We need not follow Mr. Watkinson's nonsense about "the domestic shrine of Schopenhauer," who was a gay and festive bachelor to the day of his death. As for Mr. Watkinson's treatment of Comte, it is pure Christian; in other words, it contains the quintessence of uncharitableness. Comte had a taint of insanity, which at one time necessitated his confinement. That he was troublesome to wife and friends is not surprising, but surely a man grievously afflicted with a cerebral malady is not to be judged by ordinary standards. Comte's genius has left its mark on the nineteenth century; he was true to that in adversity and poverty. This is the fact posterity will care to remember when the troubles of his life are buried in oblivion.

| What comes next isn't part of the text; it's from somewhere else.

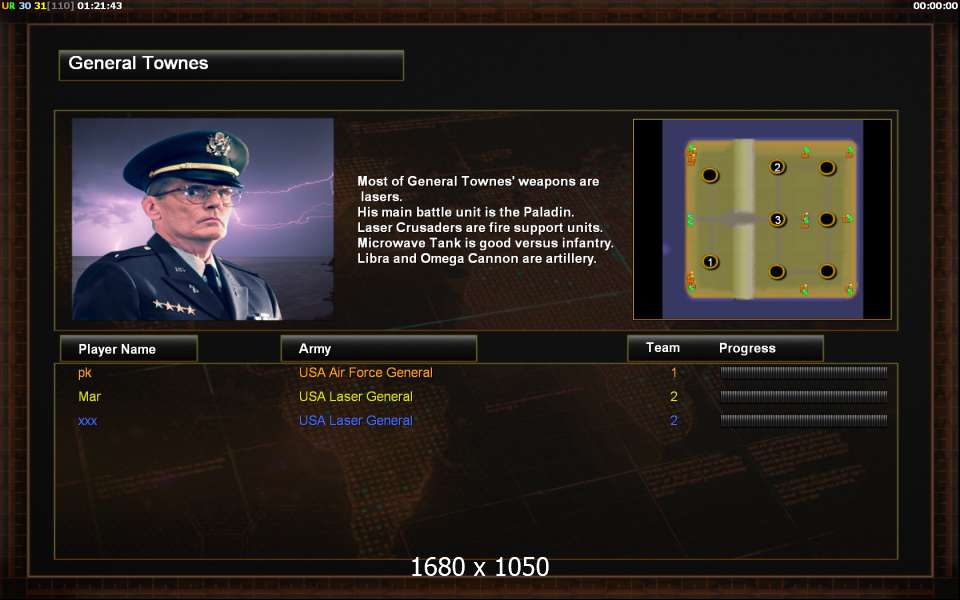The image size is (960, 600).
Task: Click start position 2 on the minimap
Action: pyautogui.click(x=777, y=167)
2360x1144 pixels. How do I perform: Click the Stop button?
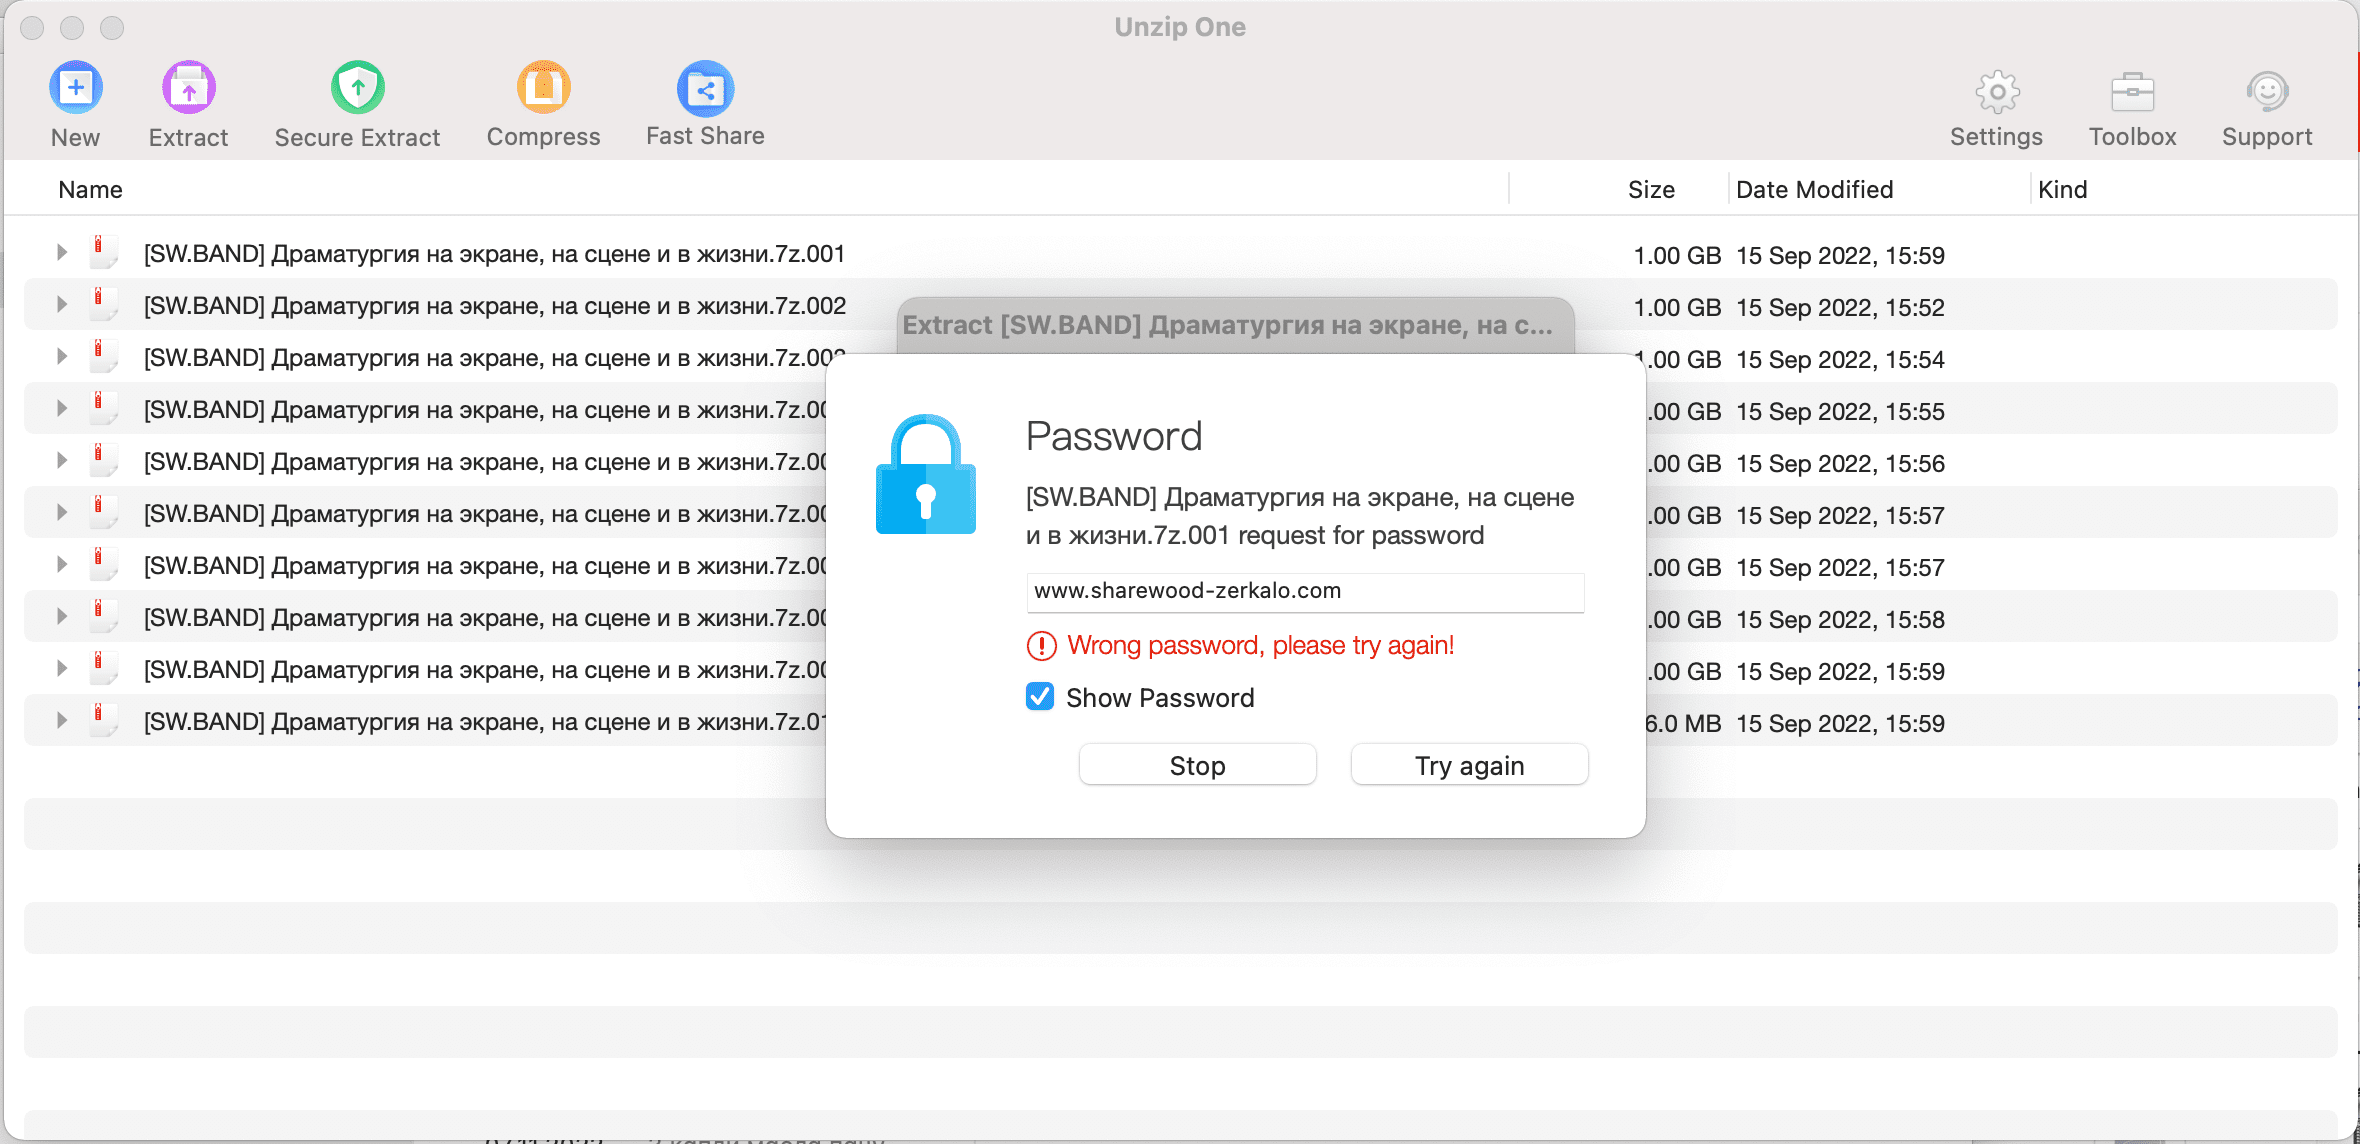pos(1198,765)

Mr. Watkinson turns his attention next to the French Revolution, which he considers "as much a revolt against morals as it was against despotism." If that is his honest opinion, he must be singularly ignorant. The moral tone of the Revolutionists was purity itself compared with the flagrant profligacy of the court, the aristocracy, and the clergy, while Freethinkers were imprisoned, and heretics were broken on the wheel. We have really no time to give Mr. Watkinson lessons in French history, so we leave him to study it at his leisure.

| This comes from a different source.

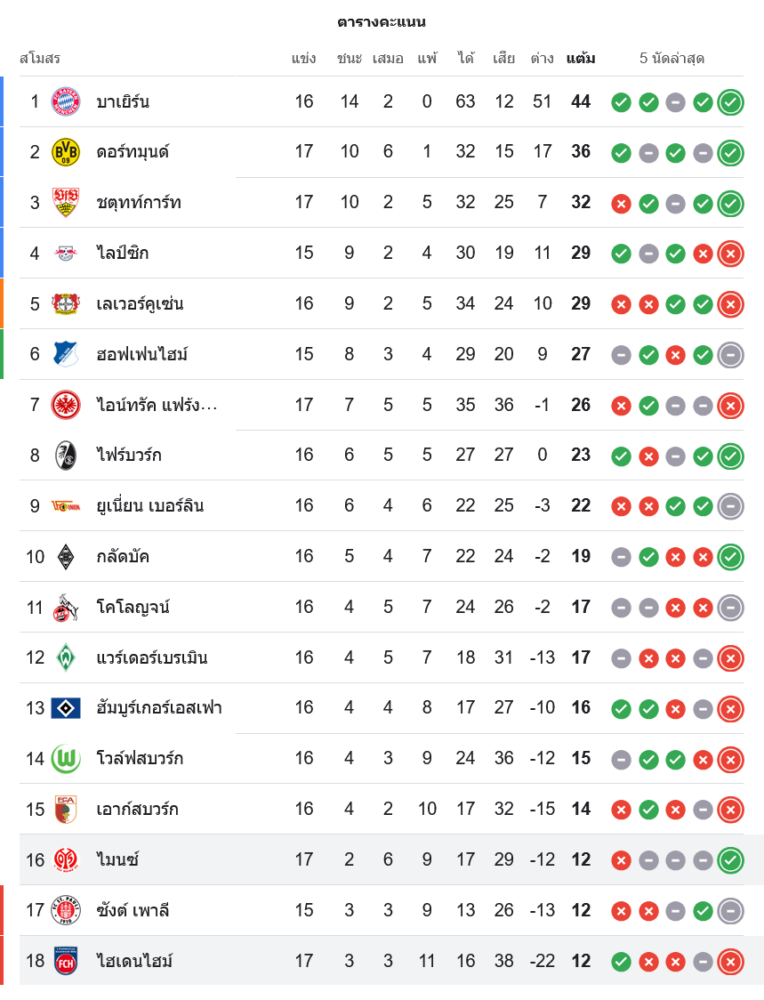This screenshot has height=1000, width=764.
Task: Click the Eintracht Frankfurt eagle logo
Action: [x=66, y=405]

It was natural that Voltaire should come in for his share of slander. All Mr. Watkinson can see in him is that he wrote "an unseemly poem," by which we presume he means La Pucelle. But he ought to know that the grosser parts of that poem were added by later hands, as may be seen at a glance in any variorum edition. In any case, to estimate Voltaire's Pucelle by the moral standard of a century later is to show an absolute want of judgment. Let it be compared with similar works of his age, and it will not appear very heinous. But Voltaire did a great deal besides the composition of that poem. He fought despotism like a hero, he stabbed superstition to the heart, he protected the victims of ecclesiastical and political tyranny at the risk of his own life, he sheltered with exquisite generosity a multitude of orphans and widows, he assisted every genius who was trodden down by the age. These things, and the great mass of his brilliant writings, will live in the memory of mankind. Voltaire was not perfect; he shared some of the failings of his generation. But he fought the battle of freedom and justice for sixty years. Other men indulged in gallantry, other men wrote free verses. But when Calas was murdered by the priests, and his family desolated, it was Voltaire, and Voltaire alone, who faced the tyrants and denounced them in the name of humanity. His superb attitude on that critical occasion inspired the splendid eulogium of Carlyle, who was no friendly witness: "The whole man kindled into one divine blaze of righteous indignation, and resolution to bring help against the world."